▶ _Records shown_:
◆ ◆ ◆ ◆

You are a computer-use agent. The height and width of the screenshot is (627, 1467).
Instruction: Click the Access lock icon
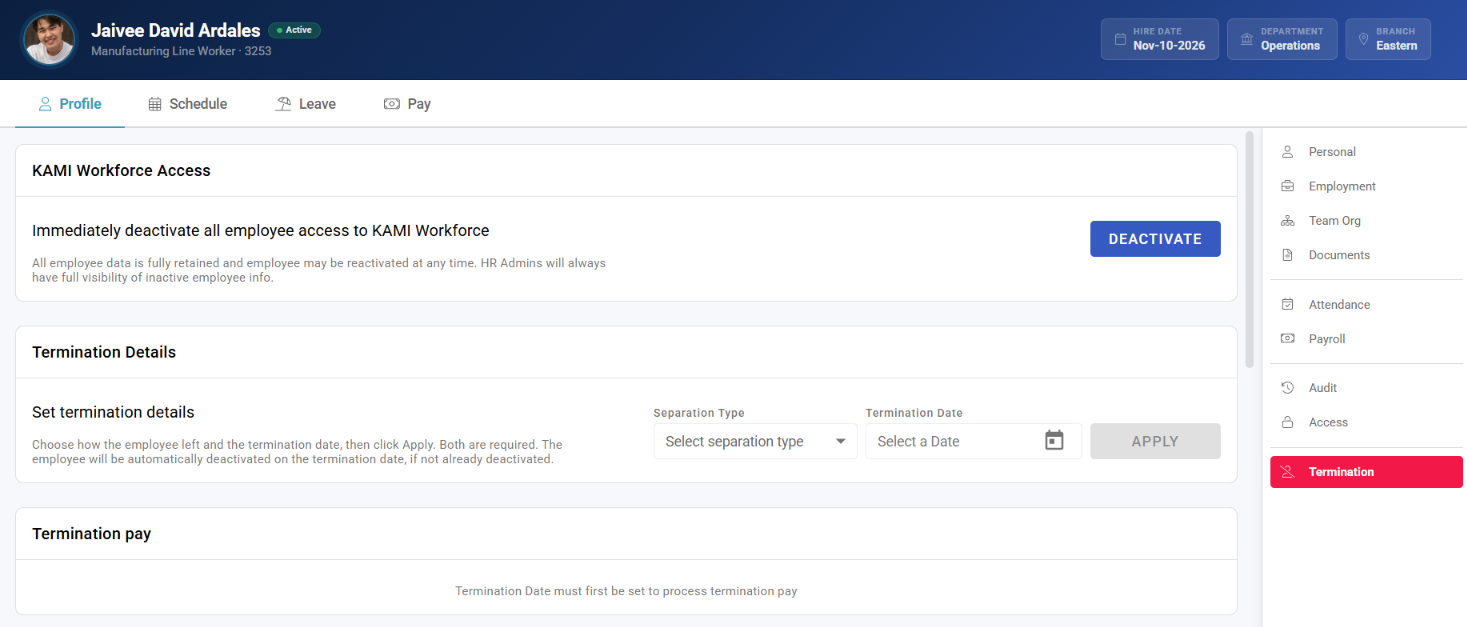click(1288, 422)
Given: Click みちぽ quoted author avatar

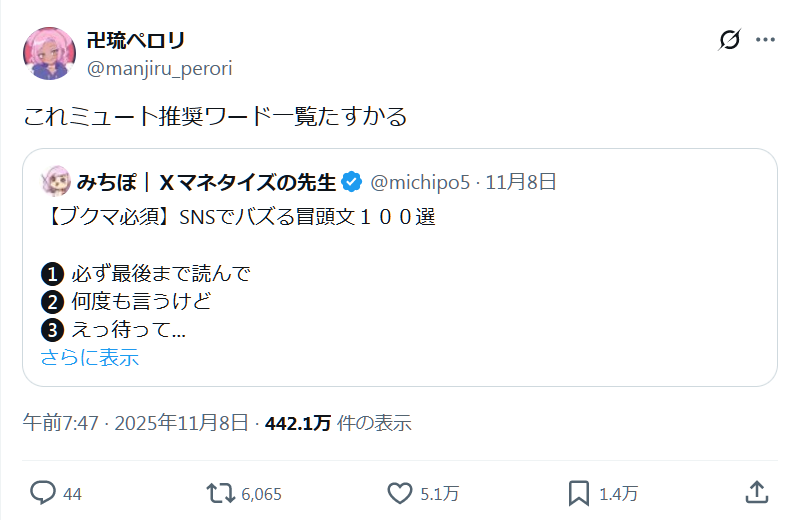Looking at the screenshot, I should click(x=54, y=182).
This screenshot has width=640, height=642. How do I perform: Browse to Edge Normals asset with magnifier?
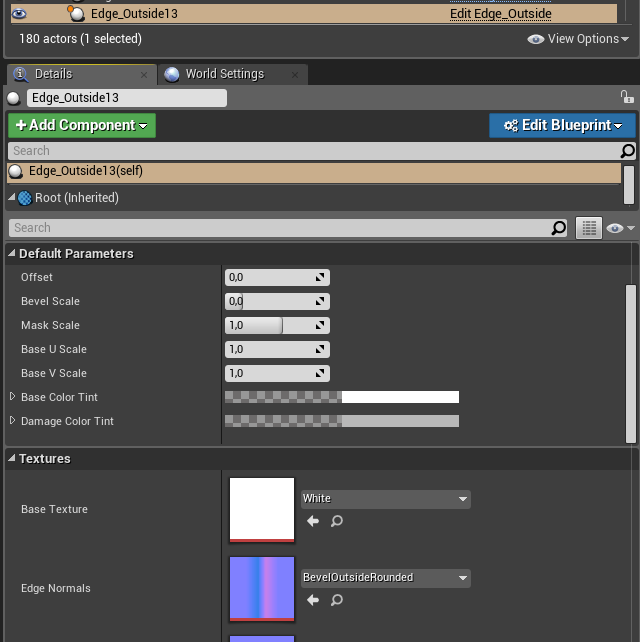click(x=337, y=600)
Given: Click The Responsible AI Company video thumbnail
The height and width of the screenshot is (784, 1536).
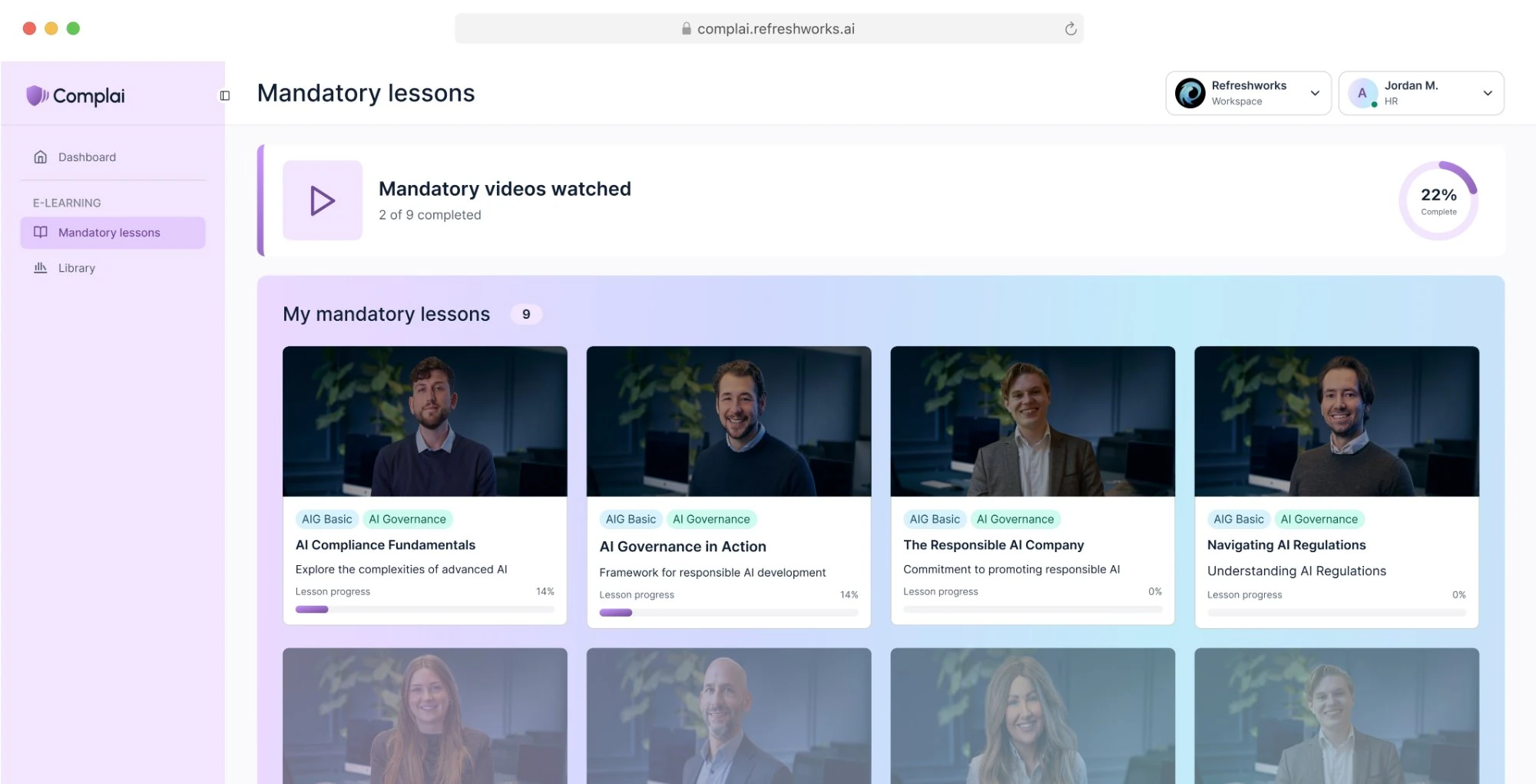Looking at the screenshot, I should coord(1032,421).
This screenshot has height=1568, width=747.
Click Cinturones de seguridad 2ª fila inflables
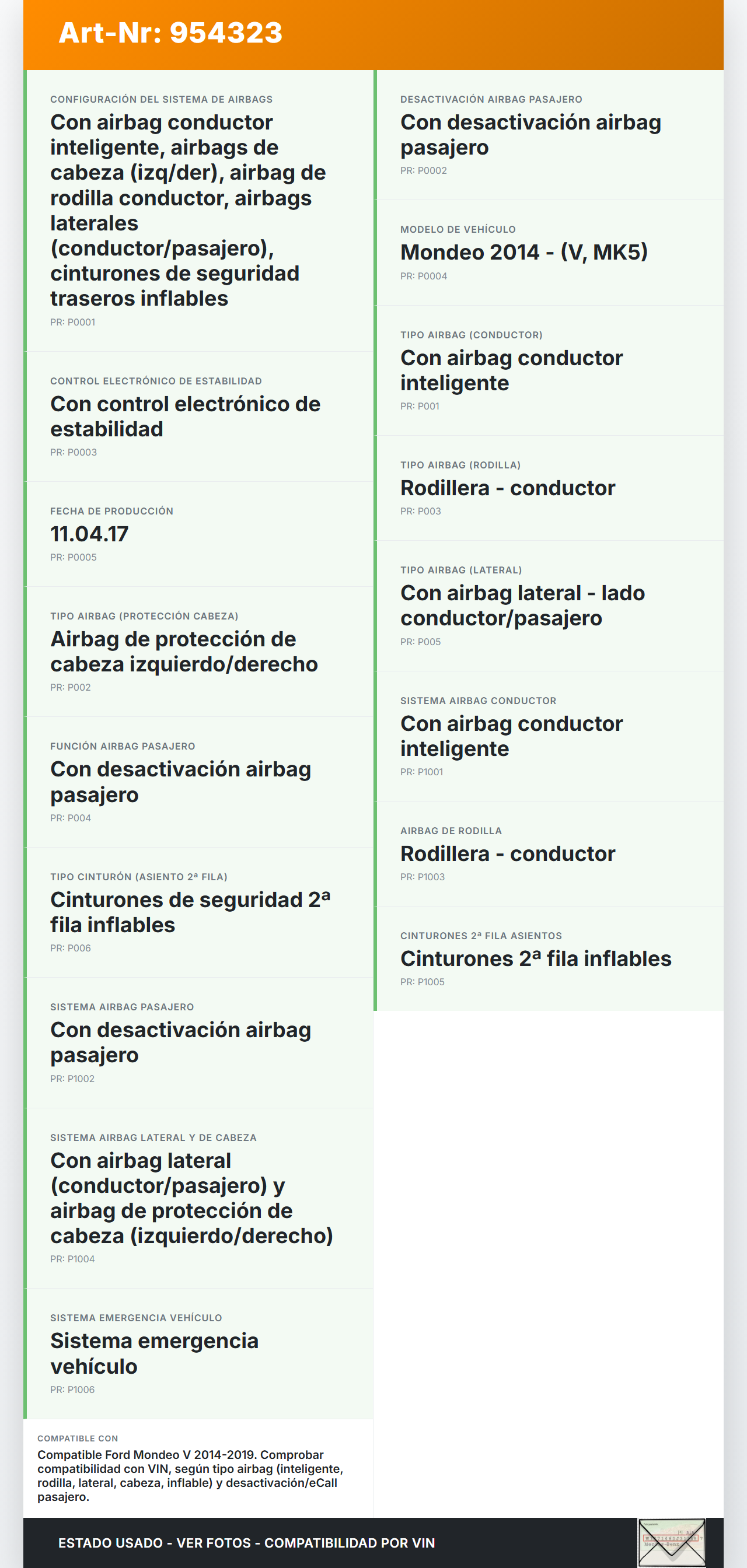[190, 912]
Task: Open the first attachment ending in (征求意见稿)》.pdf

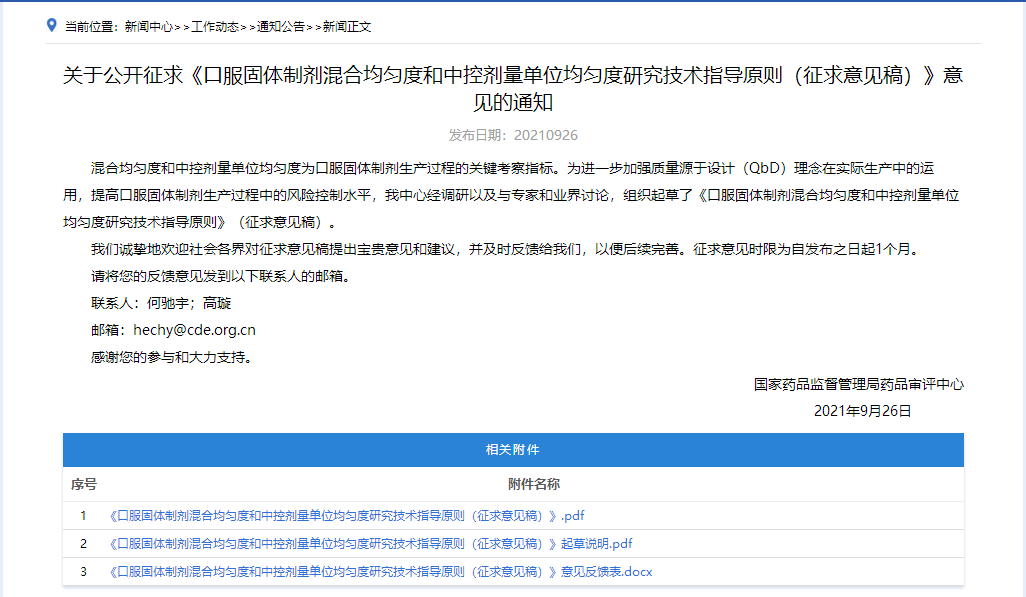Action: point(346,516)
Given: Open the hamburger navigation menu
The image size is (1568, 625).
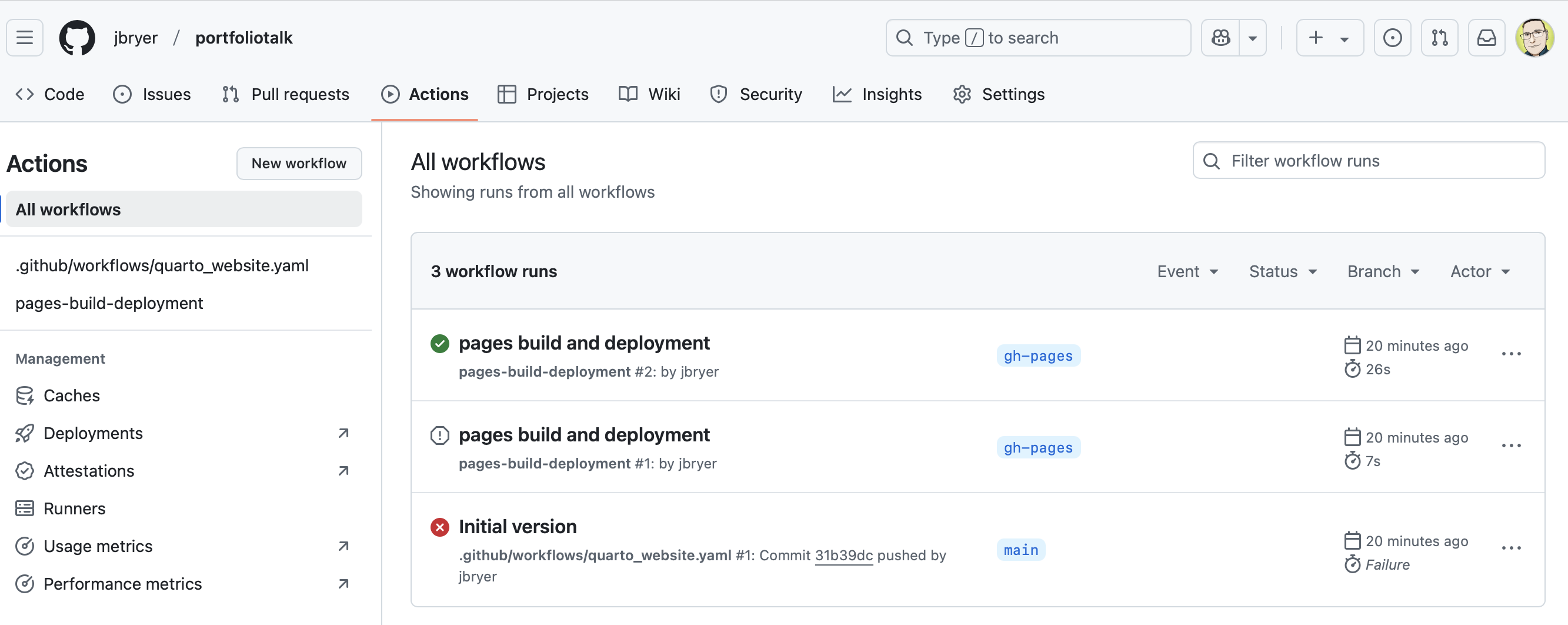Looking at the screenshot, I should (x=24, y=38).
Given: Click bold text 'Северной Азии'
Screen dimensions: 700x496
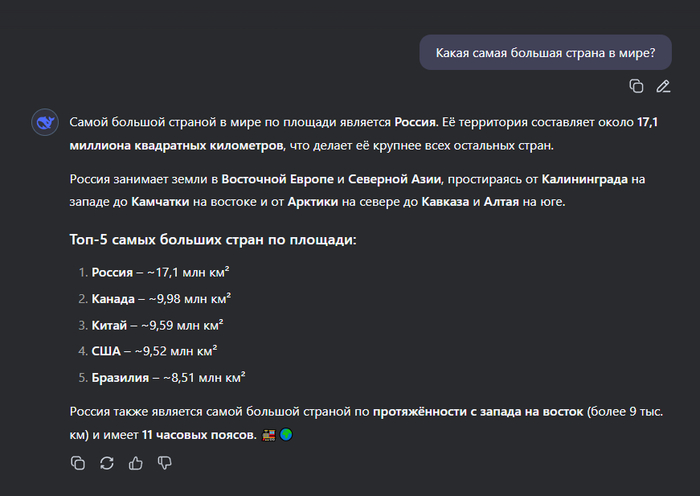Looking at the screenshot, I should point(394,179).
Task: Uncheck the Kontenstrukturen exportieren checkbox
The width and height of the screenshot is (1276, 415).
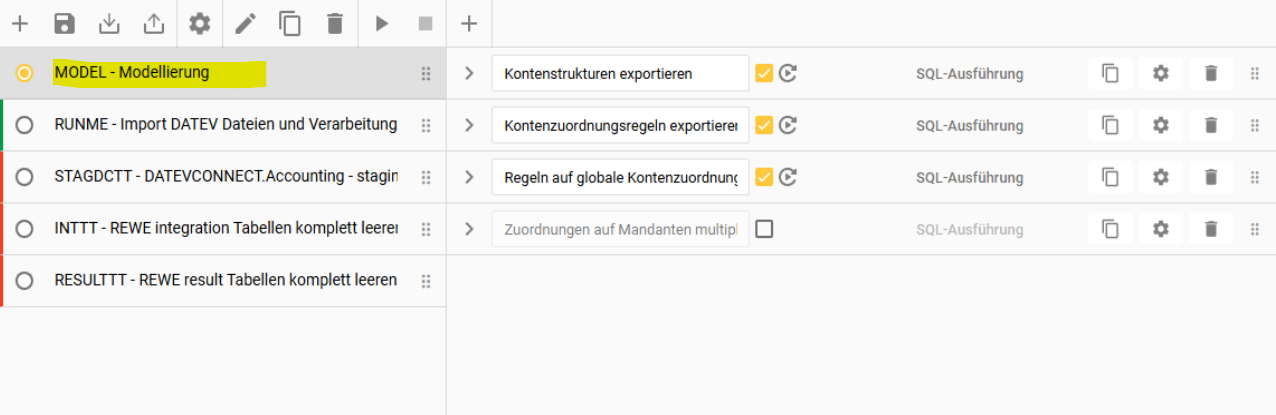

◆ ◆ ◆ ◆

▶ _What needs to be done_:
Locate the line containing "Given: Click みちぽ quoted author avatar" in the records above, then output it and every line after it through the last, excluding pictures.

▶ _Final answer_:
Given: Click みちぽ quoted author avatar

Looking at the screenshot, I should click(x=54, y=182).
This screenshot has width=640, height=642. How do I perform: Browse to Edge Normals asset with magnifier?
click(x=337, y=600)
Given: Click The Responsible AI Company video thumbnail
The height and width of the screenshot is (784, 1536).
Looking at the screenshot, I should coord(1032,421).
This screenshot has height=1568, width=747.
Click Cinturones de seguridad 2ª fila inflables
[190, 912]
Task: Open the first attachment ending in (征求意见稿)》.pdf

Action: point(346,516)
Given: Open the hamburger navigation menu
The image size is (1568, 625).
Looking at the screenshot, I should (x=24, y=38).
Given: Click bold text 'Северной Азии'
Screen dimensions: 700x496
Looking at the screenshot, I should point(394,179).
Task: Uncheck the Kontenstrukturen exportieren checkbox
The width and height of the screenshot is (1276, 415).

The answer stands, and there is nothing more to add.